According to the White House Historical Association, First Daughter Patrician Nixon sent a turkey to a children’s farm and First Lady Rosalyn Carter sent one to a small zoo, but without direct Presidential involvement.   The Reagan administration routinely sent their official White House turkeys to a farm to live out their days, but it was done without public ceremony or official proclamation. George H. W. Bush began the practice of issuing official turkey pardons during the annual official White House turkey presentation ceremonies in 1989.[iv]  It has since become a beloved annual tradition.

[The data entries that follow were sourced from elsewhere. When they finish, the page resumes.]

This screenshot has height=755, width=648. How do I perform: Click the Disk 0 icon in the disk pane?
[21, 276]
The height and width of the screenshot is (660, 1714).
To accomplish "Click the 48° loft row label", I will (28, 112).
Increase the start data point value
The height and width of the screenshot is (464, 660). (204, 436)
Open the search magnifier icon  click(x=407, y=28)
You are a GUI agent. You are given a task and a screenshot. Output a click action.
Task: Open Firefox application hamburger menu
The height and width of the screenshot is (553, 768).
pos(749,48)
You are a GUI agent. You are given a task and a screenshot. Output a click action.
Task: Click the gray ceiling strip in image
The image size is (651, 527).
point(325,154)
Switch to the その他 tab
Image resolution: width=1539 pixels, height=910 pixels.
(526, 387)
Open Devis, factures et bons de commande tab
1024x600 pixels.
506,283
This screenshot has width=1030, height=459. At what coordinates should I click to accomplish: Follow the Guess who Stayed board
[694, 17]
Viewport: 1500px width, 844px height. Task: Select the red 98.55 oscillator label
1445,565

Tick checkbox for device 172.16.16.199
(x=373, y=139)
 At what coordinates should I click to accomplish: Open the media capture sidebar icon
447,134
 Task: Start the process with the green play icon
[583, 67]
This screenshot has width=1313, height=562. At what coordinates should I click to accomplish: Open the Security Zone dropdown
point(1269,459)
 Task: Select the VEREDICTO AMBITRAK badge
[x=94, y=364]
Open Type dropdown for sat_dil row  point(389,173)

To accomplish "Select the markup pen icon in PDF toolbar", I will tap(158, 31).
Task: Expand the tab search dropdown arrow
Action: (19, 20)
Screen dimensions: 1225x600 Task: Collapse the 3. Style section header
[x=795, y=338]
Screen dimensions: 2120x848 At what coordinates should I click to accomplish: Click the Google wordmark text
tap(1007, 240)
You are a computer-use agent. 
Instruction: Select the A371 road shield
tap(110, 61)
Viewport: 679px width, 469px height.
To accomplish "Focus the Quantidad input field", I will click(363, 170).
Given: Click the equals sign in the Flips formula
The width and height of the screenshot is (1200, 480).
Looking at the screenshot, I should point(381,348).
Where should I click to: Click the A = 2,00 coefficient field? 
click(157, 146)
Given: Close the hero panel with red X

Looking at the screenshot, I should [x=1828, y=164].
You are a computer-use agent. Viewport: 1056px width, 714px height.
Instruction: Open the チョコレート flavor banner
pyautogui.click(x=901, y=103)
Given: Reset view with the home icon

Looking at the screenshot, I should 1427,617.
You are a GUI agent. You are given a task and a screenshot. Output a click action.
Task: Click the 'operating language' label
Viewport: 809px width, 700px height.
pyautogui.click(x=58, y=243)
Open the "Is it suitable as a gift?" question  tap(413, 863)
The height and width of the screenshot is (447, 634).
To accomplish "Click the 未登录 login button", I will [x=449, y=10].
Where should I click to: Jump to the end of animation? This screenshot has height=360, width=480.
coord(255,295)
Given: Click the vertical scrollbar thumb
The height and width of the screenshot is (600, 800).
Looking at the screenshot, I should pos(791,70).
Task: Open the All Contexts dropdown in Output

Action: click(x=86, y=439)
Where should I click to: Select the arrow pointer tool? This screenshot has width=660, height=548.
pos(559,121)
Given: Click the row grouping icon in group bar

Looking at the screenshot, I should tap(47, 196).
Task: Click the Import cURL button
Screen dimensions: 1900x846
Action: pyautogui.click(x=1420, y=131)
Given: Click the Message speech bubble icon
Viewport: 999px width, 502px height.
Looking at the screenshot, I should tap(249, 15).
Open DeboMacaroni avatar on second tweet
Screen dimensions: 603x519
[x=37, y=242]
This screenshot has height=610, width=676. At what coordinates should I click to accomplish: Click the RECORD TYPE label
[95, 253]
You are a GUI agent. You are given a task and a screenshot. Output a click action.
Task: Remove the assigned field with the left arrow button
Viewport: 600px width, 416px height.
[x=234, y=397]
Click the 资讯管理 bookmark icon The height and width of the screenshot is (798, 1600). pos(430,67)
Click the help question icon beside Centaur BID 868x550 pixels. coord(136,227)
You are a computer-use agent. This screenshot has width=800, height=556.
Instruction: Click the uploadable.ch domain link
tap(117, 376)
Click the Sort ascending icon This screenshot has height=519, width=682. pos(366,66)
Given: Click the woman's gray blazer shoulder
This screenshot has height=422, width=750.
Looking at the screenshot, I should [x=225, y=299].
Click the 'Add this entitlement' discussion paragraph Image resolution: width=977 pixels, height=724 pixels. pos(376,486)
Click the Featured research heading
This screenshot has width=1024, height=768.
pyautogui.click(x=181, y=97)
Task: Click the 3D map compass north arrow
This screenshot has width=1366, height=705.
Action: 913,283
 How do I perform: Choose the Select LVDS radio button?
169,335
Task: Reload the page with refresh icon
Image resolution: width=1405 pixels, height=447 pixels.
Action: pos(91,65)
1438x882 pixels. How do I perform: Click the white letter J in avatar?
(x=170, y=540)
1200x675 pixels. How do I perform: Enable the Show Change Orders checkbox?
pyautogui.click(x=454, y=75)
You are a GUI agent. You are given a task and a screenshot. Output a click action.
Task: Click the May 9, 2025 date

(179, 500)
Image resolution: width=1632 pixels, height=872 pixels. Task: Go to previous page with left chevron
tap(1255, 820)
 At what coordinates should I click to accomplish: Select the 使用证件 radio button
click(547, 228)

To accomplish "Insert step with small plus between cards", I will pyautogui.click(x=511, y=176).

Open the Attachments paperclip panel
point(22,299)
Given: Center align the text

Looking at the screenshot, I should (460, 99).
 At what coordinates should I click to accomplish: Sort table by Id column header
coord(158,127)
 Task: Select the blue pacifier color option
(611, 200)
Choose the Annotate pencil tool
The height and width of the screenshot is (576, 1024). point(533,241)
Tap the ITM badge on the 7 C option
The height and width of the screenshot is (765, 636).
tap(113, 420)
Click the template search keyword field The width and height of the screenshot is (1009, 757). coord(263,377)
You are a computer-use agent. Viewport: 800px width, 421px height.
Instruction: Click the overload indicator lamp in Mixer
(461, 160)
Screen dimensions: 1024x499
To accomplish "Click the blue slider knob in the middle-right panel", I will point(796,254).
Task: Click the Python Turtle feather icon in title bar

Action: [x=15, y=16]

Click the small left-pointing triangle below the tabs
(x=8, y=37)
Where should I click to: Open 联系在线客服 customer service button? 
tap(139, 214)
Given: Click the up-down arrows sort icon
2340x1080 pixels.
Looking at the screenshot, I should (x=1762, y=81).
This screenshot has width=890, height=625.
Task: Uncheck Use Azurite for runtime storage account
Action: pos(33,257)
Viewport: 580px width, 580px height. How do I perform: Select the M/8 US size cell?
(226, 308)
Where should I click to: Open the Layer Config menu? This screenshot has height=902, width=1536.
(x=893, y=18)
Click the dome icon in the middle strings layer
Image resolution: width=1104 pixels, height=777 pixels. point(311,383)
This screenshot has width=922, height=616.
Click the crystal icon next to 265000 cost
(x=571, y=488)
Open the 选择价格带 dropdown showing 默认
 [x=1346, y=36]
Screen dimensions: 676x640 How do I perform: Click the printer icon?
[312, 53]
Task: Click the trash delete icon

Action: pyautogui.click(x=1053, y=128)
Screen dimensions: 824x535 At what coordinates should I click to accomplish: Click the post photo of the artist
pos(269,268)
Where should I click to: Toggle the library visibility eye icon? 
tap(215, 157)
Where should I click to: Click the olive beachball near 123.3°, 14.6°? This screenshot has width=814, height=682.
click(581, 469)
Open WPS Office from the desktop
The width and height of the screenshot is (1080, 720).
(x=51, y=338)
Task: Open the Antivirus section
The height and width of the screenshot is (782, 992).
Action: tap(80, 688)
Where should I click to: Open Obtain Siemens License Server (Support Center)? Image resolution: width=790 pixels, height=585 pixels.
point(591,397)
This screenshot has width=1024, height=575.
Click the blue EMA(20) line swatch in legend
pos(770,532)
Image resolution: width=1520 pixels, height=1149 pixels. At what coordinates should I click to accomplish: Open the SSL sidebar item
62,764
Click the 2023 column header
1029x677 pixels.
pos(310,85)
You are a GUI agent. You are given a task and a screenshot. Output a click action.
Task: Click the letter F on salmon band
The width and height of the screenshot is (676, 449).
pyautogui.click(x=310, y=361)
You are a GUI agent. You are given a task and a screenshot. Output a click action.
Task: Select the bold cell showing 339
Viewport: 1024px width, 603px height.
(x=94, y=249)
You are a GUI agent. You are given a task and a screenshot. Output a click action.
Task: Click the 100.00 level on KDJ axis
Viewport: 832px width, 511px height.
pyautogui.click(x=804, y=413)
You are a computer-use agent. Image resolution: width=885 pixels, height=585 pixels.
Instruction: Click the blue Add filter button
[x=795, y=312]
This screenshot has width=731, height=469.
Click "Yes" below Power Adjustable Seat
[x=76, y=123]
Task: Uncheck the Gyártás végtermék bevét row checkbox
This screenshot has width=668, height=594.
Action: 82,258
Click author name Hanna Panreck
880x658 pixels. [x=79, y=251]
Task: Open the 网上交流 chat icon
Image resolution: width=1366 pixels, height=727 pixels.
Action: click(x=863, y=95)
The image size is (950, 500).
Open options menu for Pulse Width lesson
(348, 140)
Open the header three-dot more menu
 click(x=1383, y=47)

But not everyone is a fan.  In 2014, Amy Ralston Povah penned an Op-Ed piece for the San Francisco Chronicle.  “Instead of sleepwalking through the obligatory turkey ‘pardon’ on the White House Lawn this year,” she wished that “President Obama would grant some real pardons – to humans.”  Ms. Povah had, herself, been the recipient of clemency from President Clinton nine years into a twenty-four year sentence related to her husband’s MDMA (ecstacy) trafficking activities.

It was an interesting proposal, but it would not have been anything new.  It would have been a return to the past.  What’s left out of most discussions of the history of the traditional Thanksgiving pardon for turkeys is the fact that it may have been modeled on a much older tradition of granting Thanksgiving pardons to humans.


Humanitarian Pardons

The tradition appears to have begun, appropriately enough, in the Massachusetts, the state that invented Thanksgiving.  Governor Nathaniel P. Banks granted the first Thanksgiving pardon in 1860.

As an inducement to good behavior, the Governor and Council gave to the Warden the privilege of recommending two convicts for pardon, in cases where very marked mental or moral improvement had been exhibited.  One was pardoned on Thanksgiving day, the other on New Year’s.  This practice, if continued, will enlist all the inmates in the work of promoting good order in the prison.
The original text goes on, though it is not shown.